Hiscox's only explanation is that police believed he had become inappropriately interested in Det. Shenher – something he denies.
 
“It was mentioned that I was infatuated with Shenher, that it was more than just a friend relationship,” he said. “That's bullshit if that's why she didn't want to come look for me.
 
“Shenher was just nice to me – and when someone's nice to me, I tend to be nice back. That's the way it was, and that was the extent of the relationship. I phoned her up a couple times after Willie was arrested and tried to share some more information with her. Subsequently, I was phoned back by the RCMP saying, 'Any more contact with Shenher and you're going to be charged with harassment.' There was no harassment.”
 
Det. Shenher made no mention of harassment on the witness stand during her testimony.

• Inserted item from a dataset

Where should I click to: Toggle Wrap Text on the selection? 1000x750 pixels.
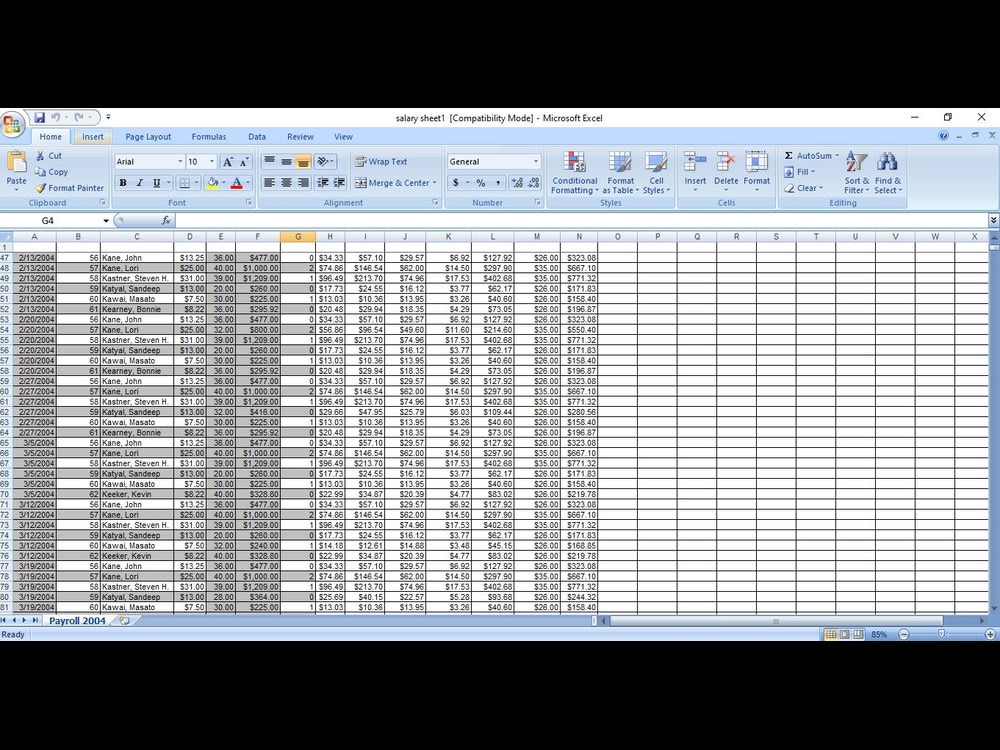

But families of several women whose DNA was found on Pickton's farm want Hiscox to testify himself so police can answer for the alleged inconsistencies.
 
“If Bill (Hiscox) gets on the stand, it will be the first time that someone says the truth in quite a few weeks,” said Lori-Ann Ellis, whose 26-year old sister-in-law Cara's DNA was found on Pickton's farm. “In the last few weeks, we've only heard from the cops.
 
“Now we're going to hear the truth from someone who dealt with it. We need that. We don't just need cops, we need who they talked to as well.”
 
Ultimately, both Hiscox and Ellis believe that Pickton neither acted alone in all the murders, nor that police simply erred in their investigation of him. Last Monday, Commissioner Wally Oppal rebuffed lawyer Cameron Ward – who represents Ellis and several dozen other murdered women's families in the Inquiry – after he said, “I fear this commission is enabling a cover-up to be perpetrated on the public by the police interests.”
 
The lawyer for the VPD, Tim Dixon, condemned Ward's accusations as “spurious … The allegations of a police cover up are completely unfounded.” 

On the stand today, the VPD's police chief at the time, Chief Cst. Terry Blythe, responded in turn to the cover-up allegations: "I do find it offensive (given) all the good work we did and the commitment we made to this troubled neighbourhood."